## start
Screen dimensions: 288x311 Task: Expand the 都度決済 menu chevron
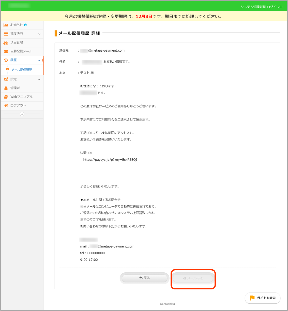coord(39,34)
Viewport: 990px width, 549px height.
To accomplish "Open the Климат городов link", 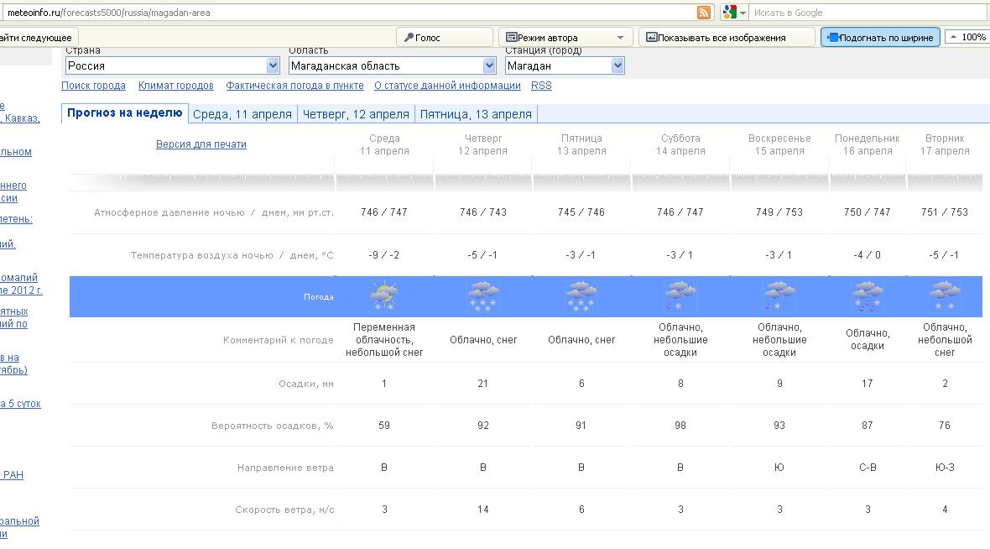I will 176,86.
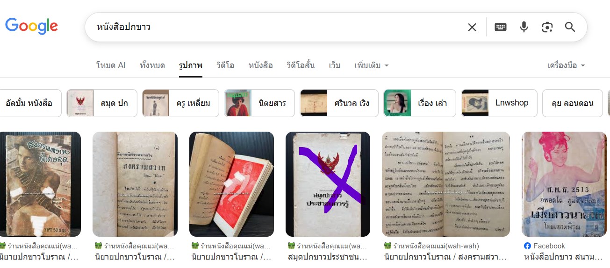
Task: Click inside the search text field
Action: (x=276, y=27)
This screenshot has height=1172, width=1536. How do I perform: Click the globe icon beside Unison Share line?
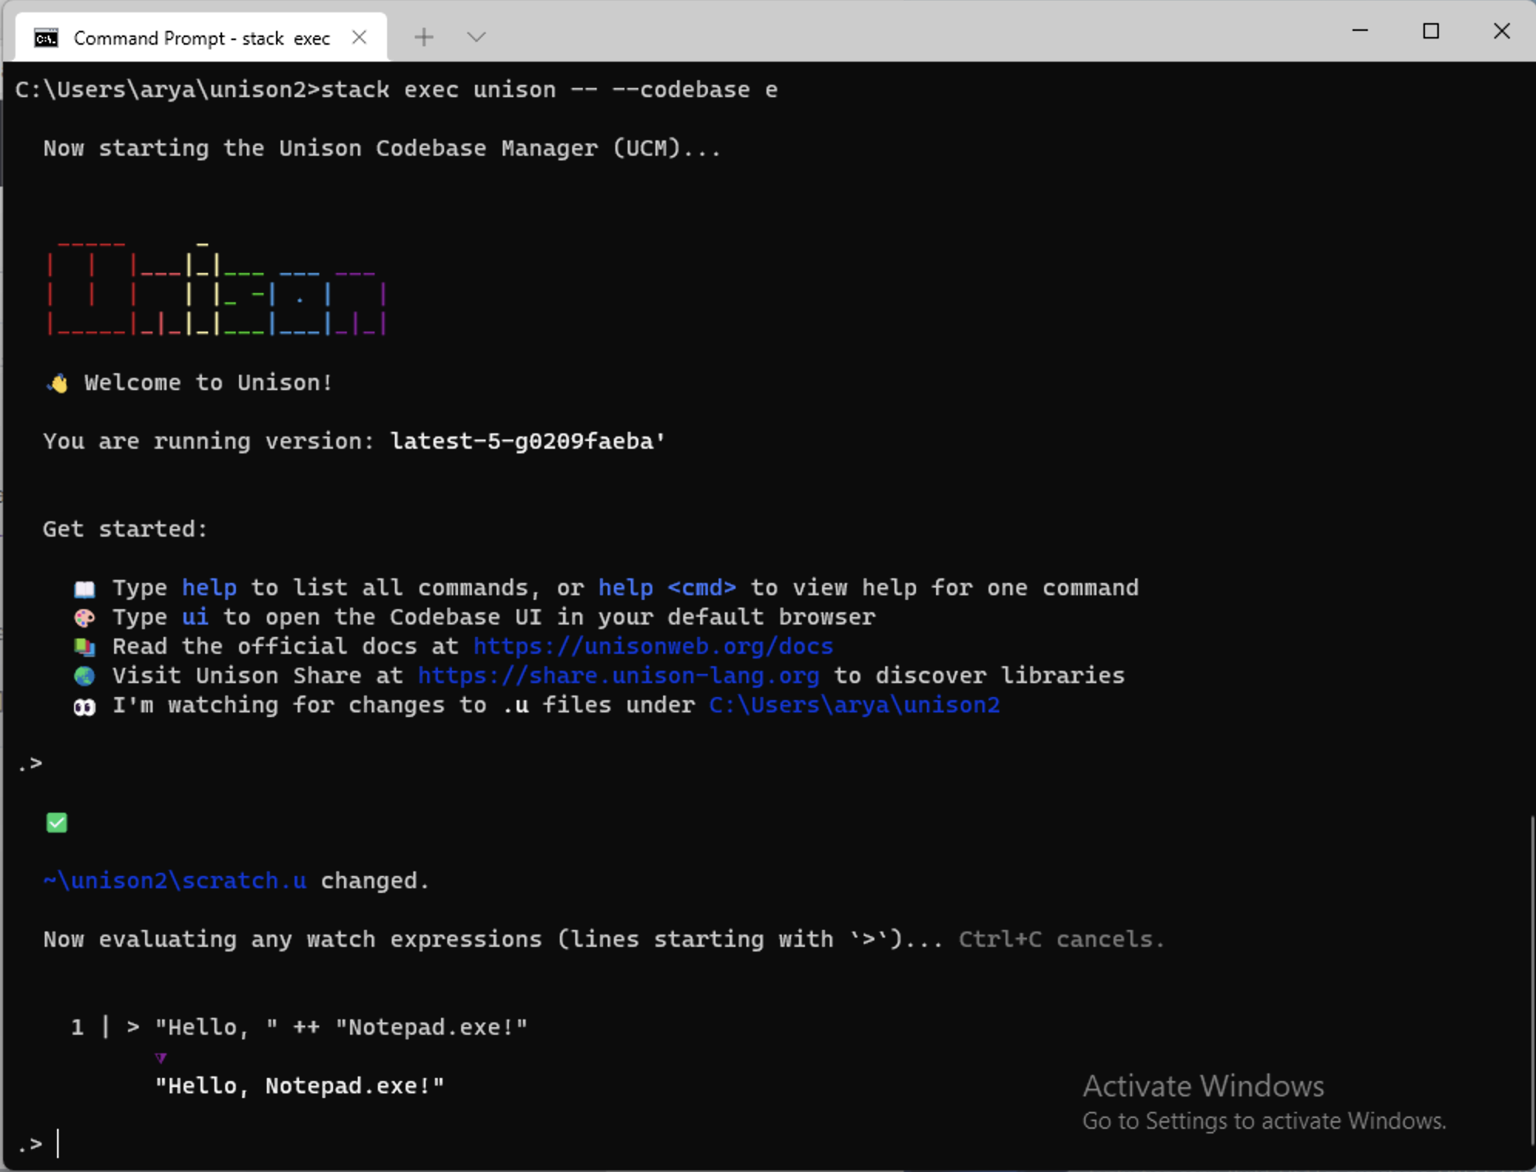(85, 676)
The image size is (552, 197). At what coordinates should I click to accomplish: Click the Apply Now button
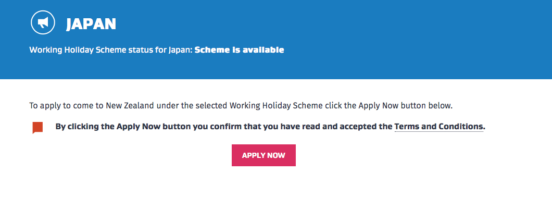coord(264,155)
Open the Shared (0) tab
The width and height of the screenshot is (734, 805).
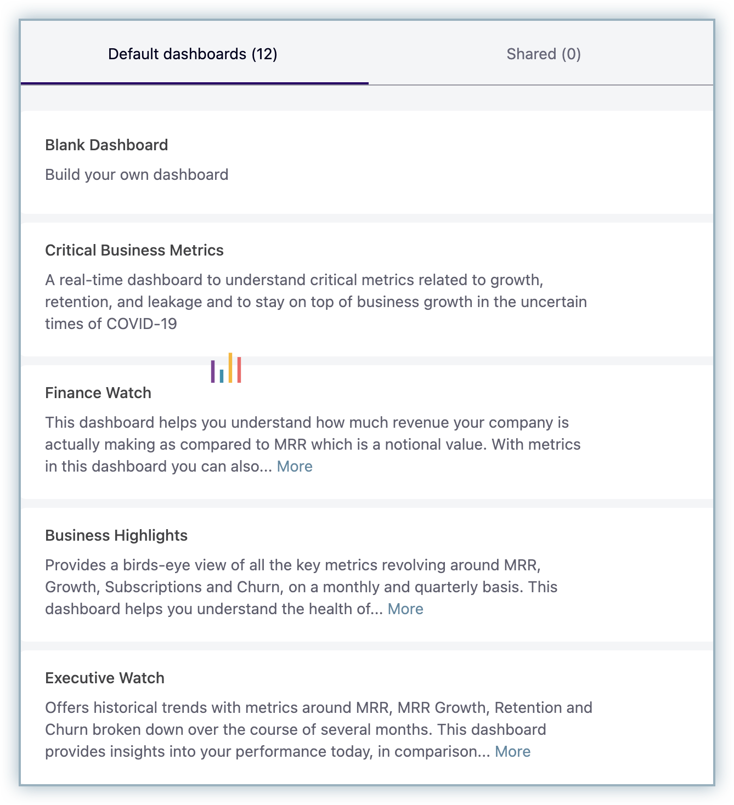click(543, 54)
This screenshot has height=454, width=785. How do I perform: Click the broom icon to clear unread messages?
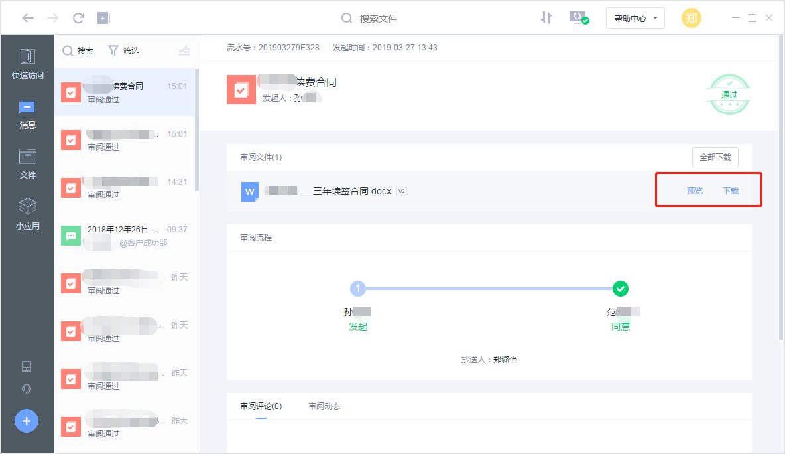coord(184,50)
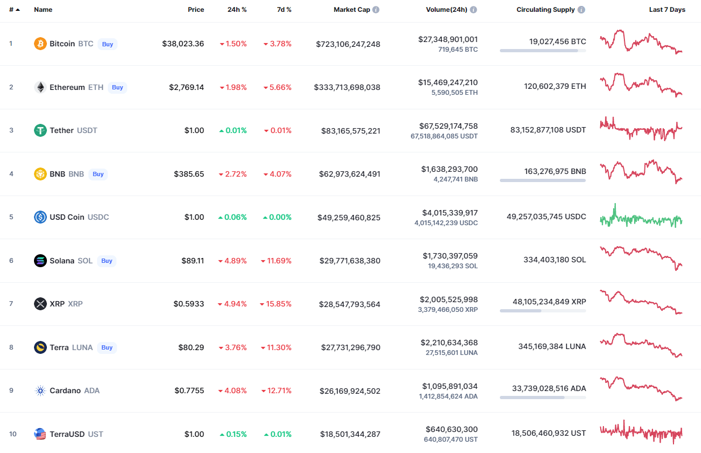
## end
## start
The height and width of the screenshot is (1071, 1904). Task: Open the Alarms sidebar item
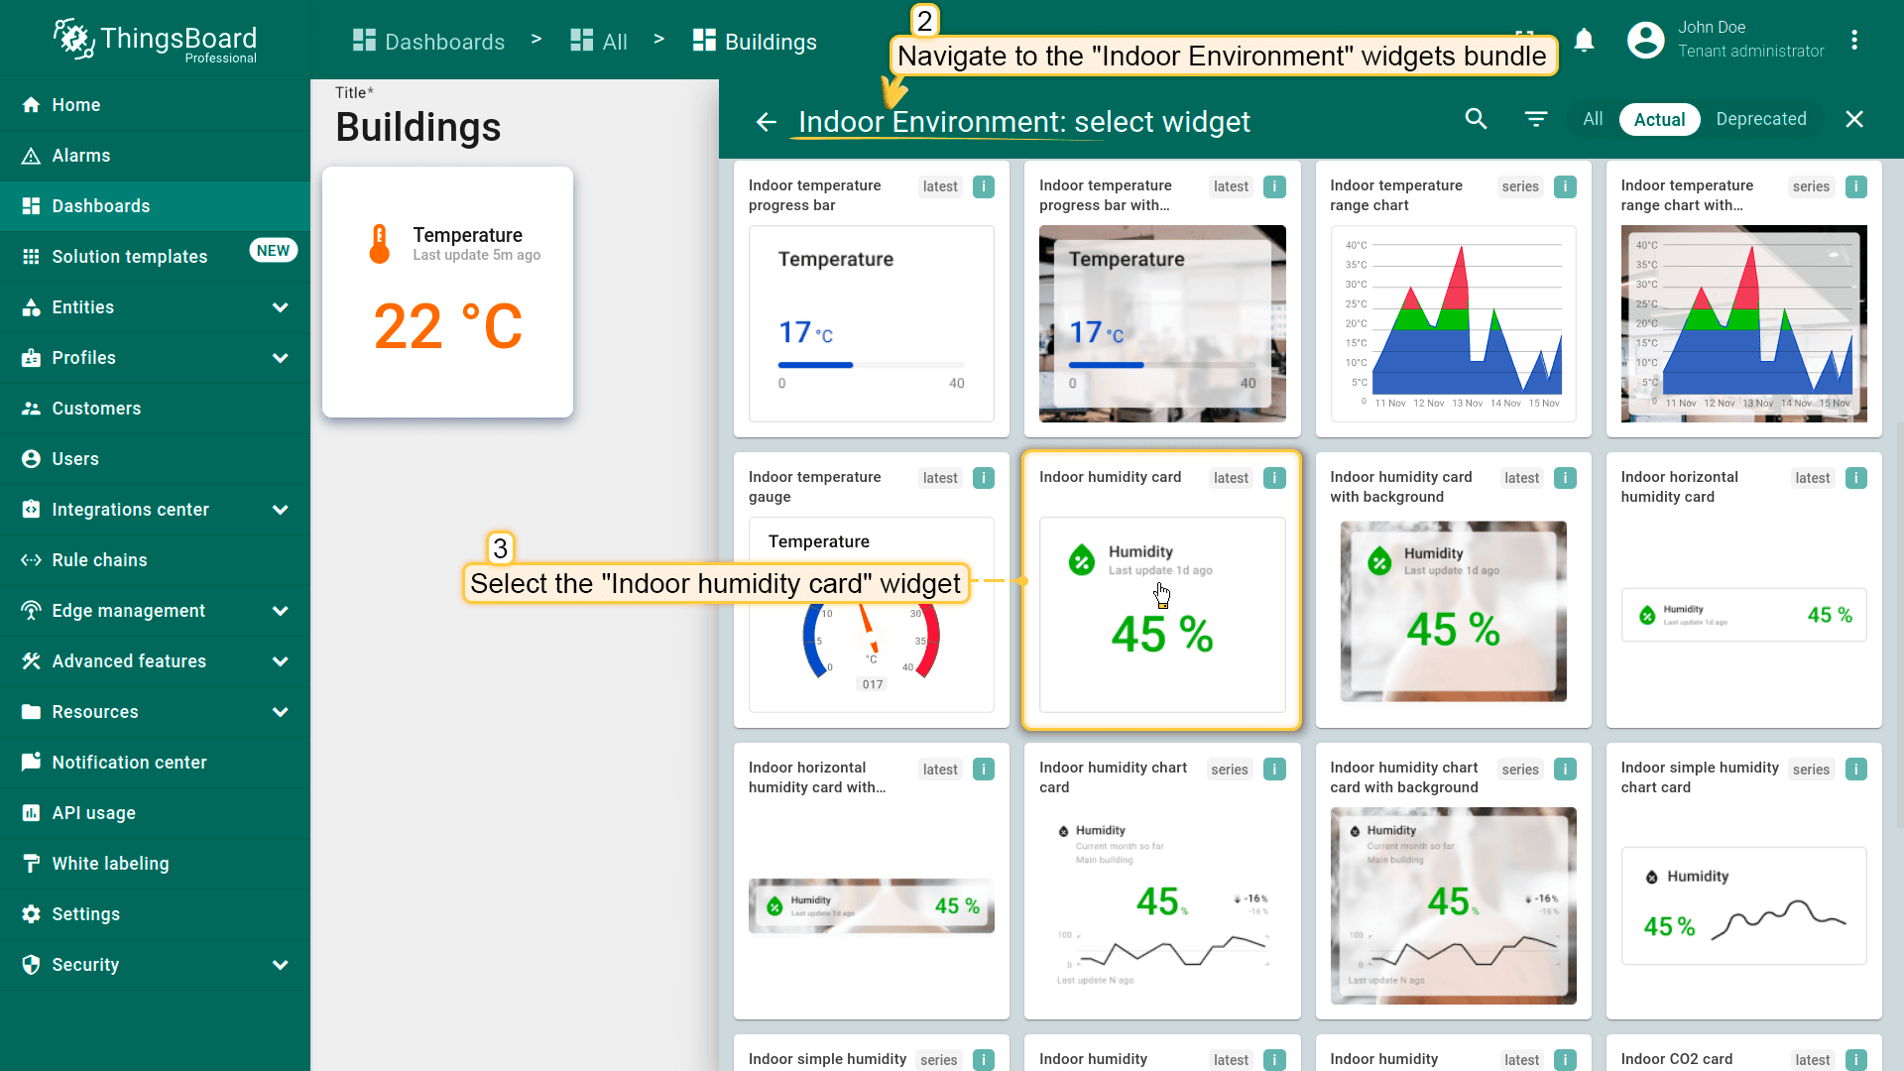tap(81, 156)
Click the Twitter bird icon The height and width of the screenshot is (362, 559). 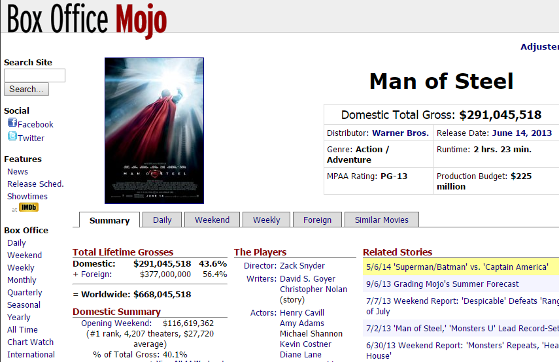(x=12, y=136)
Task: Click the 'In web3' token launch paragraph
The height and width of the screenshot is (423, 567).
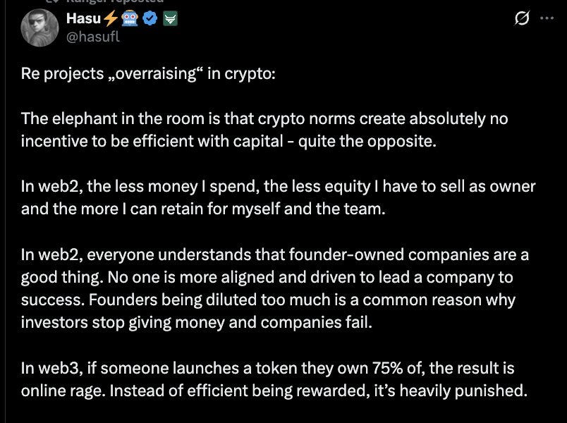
## end
→ EXERCISE
Recast the rows starting at the line that contains "The image size" and ending at the line that contains "click(543, 54)" as a two-column CSV with the columns request and answer. Each row gets one CSV line, each field is quoted, and line breaks become spaces. Omit the pictures.

→ EXERCISE ANSWER
request,answer
"The image size is (552, 197). At what coordinates should I click to accomplish: Click the Apply Now button","coord(264,155)"
"Open the Shared (0) tab The width and height of the screenshot is (734, 805).","click(543, 54)"